● **Énoncé du problème**: Recopiez sans rien changer les lignes des données ci-dessous, en commençant par la ligne qui contient « 422x316 pixels. » et en vous arrêtant après celle qui contient « point(19,134) ».

======

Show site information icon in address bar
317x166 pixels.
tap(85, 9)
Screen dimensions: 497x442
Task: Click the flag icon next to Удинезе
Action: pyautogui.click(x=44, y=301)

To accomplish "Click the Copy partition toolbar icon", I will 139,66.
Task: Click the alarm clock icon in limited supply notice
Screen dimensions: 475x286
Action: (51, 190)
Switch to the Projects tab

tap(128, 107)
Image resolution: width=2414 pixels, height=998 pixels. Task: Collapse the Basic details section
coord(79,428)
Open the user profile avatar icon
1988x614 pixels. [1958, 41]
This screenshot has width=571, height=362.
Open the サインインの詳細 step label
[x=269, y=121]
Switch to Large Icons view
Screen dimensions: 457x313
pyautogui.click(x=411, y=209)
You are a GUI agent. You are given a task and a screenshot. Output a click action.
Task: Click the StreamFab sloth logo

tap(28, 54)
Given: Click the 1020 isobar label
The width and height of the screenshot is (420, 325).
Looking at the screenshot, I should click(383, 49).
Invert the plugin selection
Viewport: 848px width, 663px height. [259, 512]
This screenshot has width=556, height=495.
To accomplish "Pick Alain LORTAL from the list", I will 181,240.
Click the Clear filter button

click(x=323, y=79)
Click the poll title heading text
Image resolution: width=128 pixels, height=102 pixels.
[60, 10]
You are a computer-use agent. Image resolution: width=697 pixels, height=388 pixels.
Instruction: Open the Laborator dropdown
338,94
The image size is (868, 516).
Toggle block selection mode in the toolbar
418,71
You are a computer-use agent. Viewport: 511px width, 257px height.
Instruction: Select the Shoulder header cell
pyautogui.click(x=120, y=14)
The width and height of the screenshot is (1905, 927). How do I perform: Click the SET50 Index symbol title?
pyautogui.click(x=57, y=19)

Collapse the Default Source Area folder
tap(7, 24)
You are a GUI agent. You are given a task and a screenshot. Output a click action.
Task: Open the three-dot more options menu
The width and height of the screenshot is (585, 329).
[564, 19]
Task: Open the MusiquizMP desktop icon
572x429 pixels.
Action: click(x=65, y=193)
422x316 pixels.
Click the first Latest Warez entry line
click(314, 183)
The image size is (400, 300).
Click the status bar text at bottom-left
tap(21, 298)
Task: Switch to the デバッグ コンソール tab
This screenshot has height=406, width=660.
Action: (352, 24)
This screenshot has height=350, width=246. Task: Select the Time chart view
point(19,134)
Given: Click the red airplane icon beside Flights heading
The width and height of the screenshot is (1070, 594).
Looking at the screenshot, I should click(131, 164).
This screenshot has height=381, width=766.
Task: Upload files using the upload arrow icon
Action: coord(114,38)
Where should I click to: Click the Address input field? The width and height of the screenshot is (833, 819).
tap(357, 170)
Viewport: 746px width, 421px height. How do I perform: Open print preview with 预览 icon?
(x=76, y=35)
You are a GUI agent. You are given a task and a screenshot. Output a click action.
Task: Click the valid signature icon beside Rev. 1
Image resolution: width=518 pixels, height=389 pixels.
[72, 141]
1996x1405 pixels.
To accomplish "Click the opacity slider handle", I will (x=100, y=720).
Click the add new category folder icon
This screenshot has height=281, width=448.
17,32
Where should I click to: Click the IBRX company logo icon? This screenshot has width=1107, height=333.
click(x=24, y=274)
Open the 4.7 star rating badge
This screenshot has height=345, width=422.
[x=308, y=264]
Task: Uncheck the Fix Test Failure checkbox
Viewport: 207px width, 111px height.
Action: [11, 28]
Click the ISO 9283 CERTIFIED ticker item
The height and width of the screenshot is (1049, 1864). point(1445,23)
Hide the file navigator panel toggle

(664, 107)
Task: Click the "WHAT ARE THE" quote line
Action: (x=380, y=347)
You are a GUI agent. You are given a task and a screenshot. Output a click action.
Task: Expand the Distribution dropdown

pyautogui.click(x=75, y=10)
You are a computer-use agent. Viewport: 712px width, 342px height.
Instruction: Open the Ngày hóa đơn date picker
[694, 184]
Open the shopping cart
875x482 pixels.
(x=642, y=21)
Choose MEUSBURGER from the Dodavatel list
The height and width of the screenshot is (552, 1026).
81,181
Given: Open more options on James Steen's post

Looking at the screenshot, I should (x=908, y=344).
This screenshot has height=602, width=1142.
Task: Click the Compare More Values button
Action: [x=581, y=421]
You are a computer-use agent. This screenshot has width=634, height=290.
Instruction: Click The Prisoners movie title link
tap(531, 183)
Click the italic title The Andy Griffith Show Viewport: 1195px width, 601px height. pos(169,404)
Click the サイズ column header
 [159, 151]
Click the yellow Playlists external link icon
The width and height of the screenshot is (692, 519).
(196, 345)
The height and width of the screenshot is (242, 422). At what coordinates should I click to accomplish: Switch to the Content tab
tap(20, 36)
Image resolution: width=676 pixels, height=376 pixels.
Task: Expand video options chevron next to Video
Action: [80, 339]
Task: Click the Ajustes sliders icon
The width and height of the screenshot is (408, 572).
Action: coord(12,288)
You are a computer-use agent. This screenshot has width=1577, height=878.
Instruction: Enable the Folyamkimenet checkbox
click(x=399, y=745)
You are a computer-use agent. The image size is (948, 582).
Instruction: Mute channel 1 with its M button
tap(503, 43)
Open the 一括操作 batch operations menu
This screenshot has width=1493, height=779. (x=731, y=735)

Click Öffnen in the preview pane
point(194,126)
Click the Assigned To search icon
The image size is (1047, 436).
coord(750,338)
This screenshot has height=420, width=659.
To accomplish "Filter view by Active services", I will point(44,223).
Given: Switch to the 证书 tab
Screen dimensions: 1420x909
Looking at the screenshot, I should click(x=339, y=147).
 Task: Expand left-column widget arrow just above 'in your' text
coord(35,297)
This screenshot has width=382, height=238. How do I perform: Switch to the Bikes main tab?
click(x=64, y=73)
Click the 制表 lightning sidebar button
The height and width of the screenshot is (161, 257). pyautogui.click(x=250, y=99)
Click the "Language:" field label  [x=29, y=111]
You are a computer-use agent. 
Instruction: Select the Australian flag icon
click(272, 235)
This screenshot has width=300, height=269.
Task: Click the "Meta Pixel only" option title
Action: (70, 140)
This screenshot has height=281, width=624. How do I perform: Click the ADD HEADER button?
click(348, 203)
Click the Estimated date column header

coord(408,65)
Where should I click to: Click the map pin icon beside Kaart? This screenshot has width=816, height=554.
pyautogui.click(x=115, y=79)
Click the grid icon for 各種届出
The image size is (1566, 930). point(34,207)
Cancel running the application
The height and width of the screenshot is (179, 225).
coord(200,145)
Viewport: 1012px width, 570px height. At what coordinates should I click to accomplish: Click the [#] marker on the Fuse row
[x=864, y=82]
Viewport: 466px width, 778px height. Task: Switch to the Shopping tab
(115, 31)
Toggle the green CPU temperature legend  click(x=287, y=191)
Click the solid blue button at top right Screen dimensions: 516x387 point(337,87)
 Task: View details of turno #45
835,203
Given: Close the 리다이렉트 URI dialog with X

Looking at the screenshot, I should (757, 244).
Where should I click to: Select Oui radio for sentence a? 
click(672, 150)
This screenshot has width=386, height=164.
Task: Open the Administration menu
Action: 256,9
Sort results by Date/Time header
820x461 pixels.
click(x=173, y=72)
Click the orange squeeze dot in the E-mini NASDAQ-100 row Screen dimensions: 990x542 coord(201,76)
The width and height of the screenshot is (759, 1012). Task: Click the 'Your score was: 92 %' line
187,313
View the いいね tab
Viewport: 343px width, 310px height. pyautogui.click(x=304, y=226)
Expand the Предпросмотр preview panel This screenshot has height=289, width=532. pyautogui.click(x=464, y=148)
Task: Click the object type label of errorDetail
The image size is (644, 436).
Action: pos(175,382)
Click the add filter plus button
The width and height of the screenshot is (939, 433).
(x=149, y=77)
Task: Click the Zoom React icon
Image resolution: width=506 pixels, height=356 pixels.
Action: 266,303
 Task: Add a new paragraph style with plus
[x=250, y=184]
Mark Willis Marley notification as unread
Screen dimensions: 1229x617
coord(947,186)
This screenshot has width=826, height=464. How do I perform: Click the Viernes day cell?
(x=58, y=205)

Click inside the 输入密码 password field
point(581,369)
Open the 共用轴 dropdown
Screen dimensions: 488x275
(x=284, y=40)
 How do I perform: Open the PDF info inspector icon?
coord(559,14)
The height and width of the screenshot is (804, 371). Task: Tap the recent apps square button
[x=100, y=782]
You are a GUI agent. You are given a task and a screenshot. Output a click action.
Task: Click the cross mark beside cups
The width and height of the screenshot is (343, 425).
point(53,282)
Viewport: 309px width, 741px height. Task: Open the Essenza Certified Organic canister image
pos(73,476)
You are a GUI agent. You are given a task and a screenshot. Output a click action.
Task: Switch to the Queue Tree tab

======

● **Réponse rédigée**:
422x316 pixels.
Click the first Latest Warez entry line
click(314, 183)
The image size is (400, 300).
Click the status bar text at bottom-left
tap(21, 298)
Task: Switch to the デバッグ コンソール tab
This screenshot has height=406, width=660.
Action: (352, 24)
This screenshot has height=350, width=246. Task: Select the Time chart view
point(19,134)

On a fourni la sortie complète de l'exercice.